6 Now, brothers and sisters, if I come to you and speak in tongues, what good will I be to you, unless I bring you some revelation or knowledge or prophecy or word of instruction? 7 Even in the case of lifeless things that make sounds, such as the pipe or harp, how will anyone know what tune is being played unless there is a distinction in the notes? 8 Again, if the trumpet does not sound a clear call, who will get ready for battle? 9 So it is with you. Unless you speak intelligible words with your tongue, how will anyone know what you are saying? You will just be speaking into the air. 10 Undoubtedly there are all sorts of languages in the world, yet none of them is without meaning. 11 If then I do not grasp the meaning of what someone is saying, I am a foreigner to the speaker, and the speaker is a foreigner to me. 12 So it is with you. Since you are eager for gifts of the Spirit, try to excel in those that build up the church.
The entire Bible passage we are considering today picks up the theme of self-sacrificing love from chapter 13 and applies it in terms of building up other believers during gatherings of the church. Further, verses 1–5 deal with the use of spiritual gifts for the service of others, and verses 6–12 declare “the profitless nature of unintelligible noises as far as a fellow Christian (‘the other’) is concerned.” Paul continually contrasts prophecy (which builds up) with tongues (which manifests as unintelligible noise).
Remember that in Week 3 we defined the grace-gift of tongues as “the specific work of the Holy Spirit in actualizing inarticulate yearnings directed toward God from the depths of the heart of the believer.” Also, we have said that tongues — often called glossolalia because that term combines the Greek words for tongue and speak — is not just one thing but a set of behaviors that bear a family resemblance.

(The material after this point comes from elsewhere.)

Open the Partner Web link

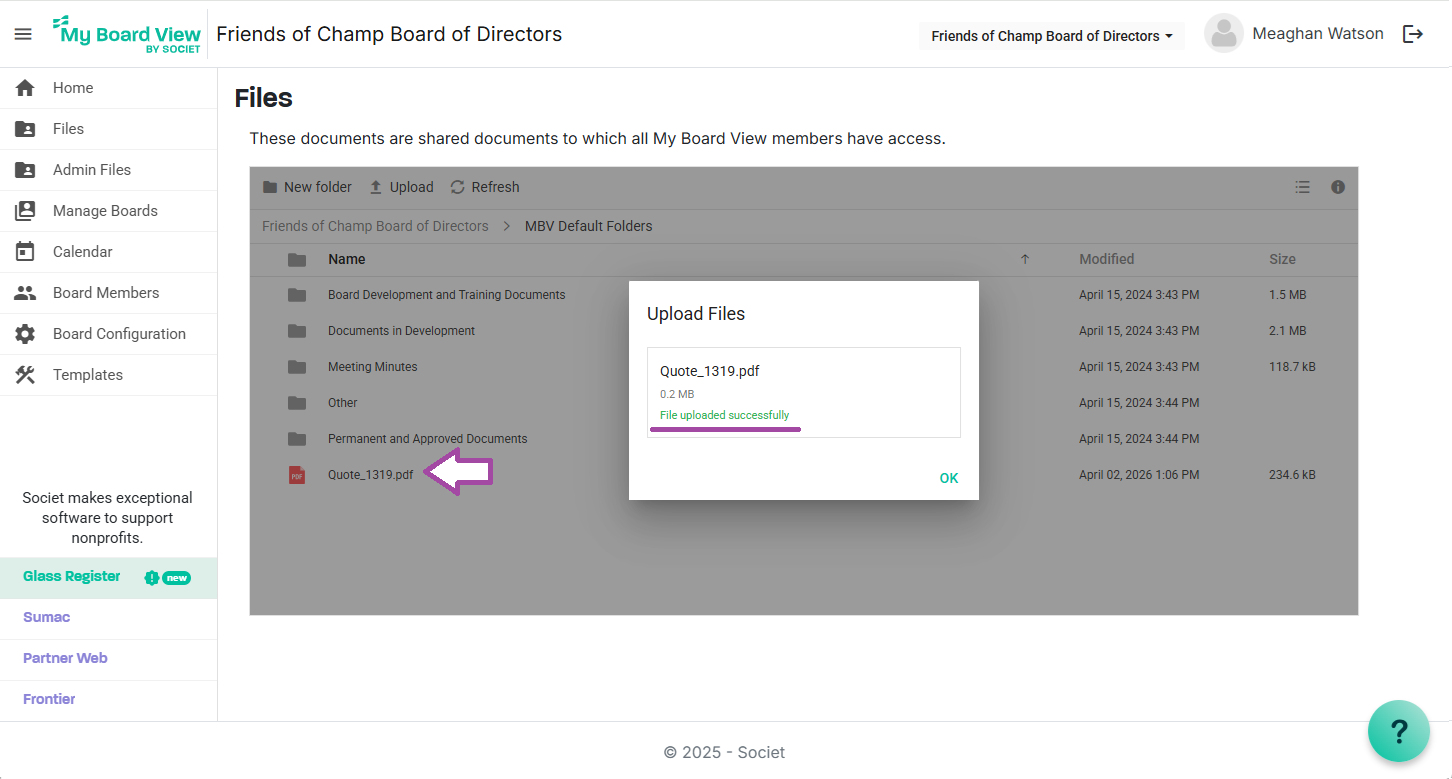(x=65, y=658)
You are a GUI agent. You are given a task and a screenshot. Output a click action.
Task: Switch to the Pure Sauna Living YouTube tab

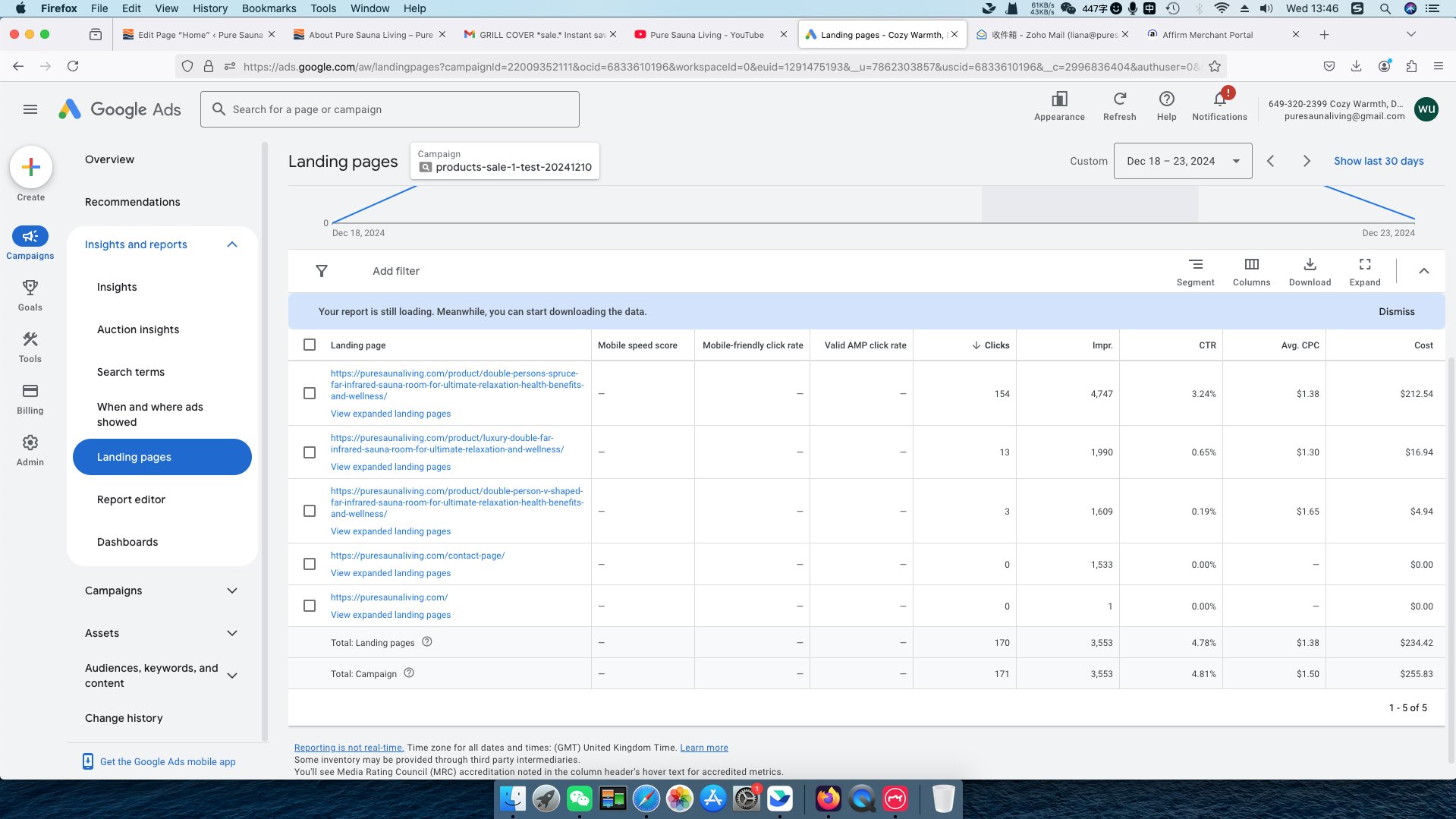(706, 35)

Paul emphasizes the grace-gift of prophecy in 1 Cor. 14:1 because of its crucial role in building up or edifying the church, a fact that he plainly states in verse 4. Bear in mind that the term prophecy, as used in the New Testament, seldom means foretelling future events; verse 4 says the gift is “for [other believers’] strengthening, encouraging and comfort.”
Tongues are meant for God, not for other believers (1 Cor. 14:2), because no one except God understands them. David Garland says, “Tongues constitute communion with God, not communication with others.” As such, they are better suited to private worship than to the public meetings of the church.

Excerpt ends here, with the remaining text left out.